If I miss one dose, should I catch up?

No. If you miss a dose, inject as soon as you remember that day, then resume normal schedule the next day. Do not double-dose to catch up. One missed injection in a 28-day cycle will not meaningfully reduce efficacy.

Does timing of injection (morning vs. evening) matter?

Consistency matters more than time of day. Pick a time you can sustain (morning with coffee, evening before bed) and stick to it. No pharmacokinetic advantage to morning vs. evening; once-daily injection achieves steady tissue exposure regardless of timing.

How quickly does ARA-290 leave my system if I stop?

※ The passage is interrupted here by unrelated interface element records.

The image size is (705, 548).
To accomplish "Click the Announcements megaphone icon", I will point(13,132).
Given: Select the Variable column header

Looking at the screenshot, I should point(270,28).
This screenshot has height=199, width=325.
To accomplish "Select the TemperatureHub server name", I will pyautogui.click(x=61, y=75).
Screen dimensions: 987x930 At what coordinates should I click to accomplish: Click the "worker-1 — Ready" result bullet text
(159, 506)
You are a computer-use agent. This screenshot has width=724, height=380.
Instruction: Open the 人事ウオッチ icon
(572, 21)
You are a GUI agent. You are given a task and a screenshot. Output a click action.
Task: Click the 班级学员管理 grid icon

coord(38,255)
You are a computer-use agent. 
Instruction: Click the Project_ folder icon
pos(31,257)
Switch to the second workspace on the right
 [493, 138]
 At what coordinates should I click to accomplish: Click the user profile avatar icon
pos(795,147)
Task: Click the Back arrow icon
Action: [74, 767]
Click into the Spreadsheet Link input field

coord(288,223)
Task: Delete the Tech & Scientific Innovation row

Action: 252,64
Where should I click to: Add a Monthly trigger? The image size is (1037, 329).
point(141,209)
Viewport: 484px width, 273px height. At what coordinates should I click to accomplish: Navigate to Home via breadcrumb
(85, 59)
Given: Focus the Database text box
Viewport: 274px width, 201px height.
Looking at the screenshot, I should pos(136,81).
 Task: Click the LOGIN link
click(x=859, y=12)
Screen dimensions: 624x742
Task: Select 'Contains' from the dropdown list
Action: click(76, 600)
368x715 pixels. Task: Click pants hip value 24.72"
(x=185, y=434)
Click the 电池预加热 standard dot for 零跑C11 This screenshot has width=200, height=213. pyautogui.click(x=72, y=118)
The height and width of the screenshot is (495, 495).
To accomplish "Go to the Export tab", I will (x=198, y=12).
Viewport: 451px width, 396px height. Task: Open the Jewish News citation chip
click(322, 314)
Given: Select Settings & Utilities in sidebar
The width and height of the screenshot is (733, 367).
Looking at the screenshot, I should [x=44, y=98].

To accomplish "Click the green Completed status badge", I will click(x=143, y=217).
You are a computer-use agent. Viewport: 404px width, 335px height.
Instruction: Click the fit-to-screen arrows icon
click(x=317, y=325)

Serum clearance: 24-48 hours (peptide fragments rapidly excreted). Tissue effects decay over 3-7 days as receptors turn over and remaining peptide is metabolized. No rebound pain or withdrawal symptoms occur; benefits simply fade gradually.

Does renal disease affect ARA-290 clearance?

Yes. GFR <30 mL/min may prolong half-life by 25-50%. Use conservative dosing (2 mg daily vs. 4 mg) in moderate-to-severe renal impairment. Patients on dialysis: discuss with nephrologist and peptide-experienced clinician before use. Formal pharmacokinetic studies lacking.